А теперь она старательно медлила, идя вперед по коридору. Анисья догадывалась, что ждет ее за дверью маминой комнаты. Одновременно желала и боялась предстоящего разговора. Ей уже исполнилось шестнадцать, а это значило, что кто-то из представителей знатных семейств мог предложить ей руку и сердце. Она сама озвучила эту мысль вслух, когда ругалась с родителями. «Но для девушки шестнадцать лет гораздо важнее, чем Посвящение!». В шестнадцать лет колдунья может стать женой.
Нет, ей еще только исполнилось шестнадцать, всего шестнадцать… так что представители знатных семейств могут и подождать.
Анисья толкнула дверь и заглянула в комнату. Евдокия Рюриковна сидела за туалетным столиком и писала письмо.

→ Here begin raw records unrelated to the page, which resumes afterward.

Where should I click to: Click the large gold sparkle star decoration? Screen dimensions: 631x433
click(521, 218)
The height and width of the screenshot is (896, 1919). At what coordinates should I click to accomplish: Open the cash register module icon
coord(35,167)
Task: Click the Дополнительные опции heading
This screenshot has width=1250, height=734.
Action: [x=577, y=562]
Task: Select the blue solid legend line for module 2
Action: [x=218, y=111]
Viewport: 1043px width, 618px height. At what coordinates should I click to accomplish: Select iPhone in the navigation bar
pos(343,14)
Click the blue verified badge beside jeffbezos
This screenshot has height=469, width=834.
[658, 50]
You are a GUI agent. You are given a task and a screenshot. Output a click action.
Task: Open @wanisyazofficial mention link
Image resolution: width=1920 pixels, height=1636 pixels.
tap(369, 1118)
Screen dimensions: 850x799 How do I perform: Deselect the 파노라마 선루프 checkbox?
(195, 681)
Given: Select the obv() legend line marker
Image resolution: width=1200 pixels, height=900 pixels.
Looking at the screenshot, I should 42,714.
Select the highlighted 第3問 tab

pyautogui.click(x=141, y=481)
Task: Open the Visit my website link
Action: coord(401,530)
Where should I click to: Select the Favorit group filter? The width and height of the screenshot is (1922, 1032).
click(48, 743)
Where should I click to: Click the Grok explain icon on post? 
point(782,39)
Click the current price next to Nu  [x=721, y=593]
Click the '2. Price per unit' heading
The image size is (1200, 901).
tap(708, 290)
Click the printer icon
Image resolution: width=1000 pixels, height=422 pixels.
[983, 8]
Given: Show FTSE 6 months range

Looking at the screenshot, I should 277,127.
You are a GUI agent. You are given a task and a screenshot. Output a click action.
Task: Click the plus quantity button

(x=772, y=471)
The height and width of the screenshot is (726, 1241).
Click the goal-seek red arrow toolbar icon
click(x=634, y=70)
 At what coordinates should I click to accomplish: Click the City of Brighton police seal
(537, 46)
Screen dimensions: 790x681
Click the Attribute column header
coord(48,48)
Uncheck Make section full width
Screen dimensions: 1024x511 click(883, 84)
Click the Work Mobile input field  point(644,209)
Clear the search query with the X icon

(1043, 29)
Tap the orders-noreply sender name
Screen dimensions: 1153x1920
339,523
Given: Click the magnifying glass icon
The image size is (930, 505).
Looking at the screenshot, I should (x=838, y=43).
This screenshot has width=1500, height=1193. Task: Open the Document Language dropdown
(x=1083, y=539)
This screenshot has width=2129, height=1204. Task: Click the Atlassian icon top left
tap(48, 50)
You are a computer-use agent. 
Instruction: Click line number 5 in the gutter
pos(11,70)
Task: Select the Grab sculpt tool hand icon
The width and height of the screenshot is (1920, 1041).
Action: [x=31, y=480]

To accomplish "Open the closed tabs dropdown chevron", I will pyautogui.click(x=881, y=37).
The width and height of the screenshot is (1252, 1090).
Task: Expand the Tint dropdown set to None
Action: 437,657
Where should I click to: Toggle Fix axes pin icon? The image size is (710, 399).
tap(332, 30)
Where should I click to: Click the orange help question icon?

– Мамочка. – Хоть Анисья все еще дулась от обиды, интуиция подсказывала ей, что сегодня не стоило расстраивать мать.
Колдунья обернулась с улыбкой. Ее лицо было тонким, словно выточенным из мрамора, на нем еще не появились морщины, но зато почти всегда на нем было какое-то немного усталое выражение. Свою дочь Муромец Евдокия Рюриковна любила больше всех на свете, но Анисье никогда не приходило это в голову. Она не видела, какая огромная разница стоит между ней и Митей в глазах матери.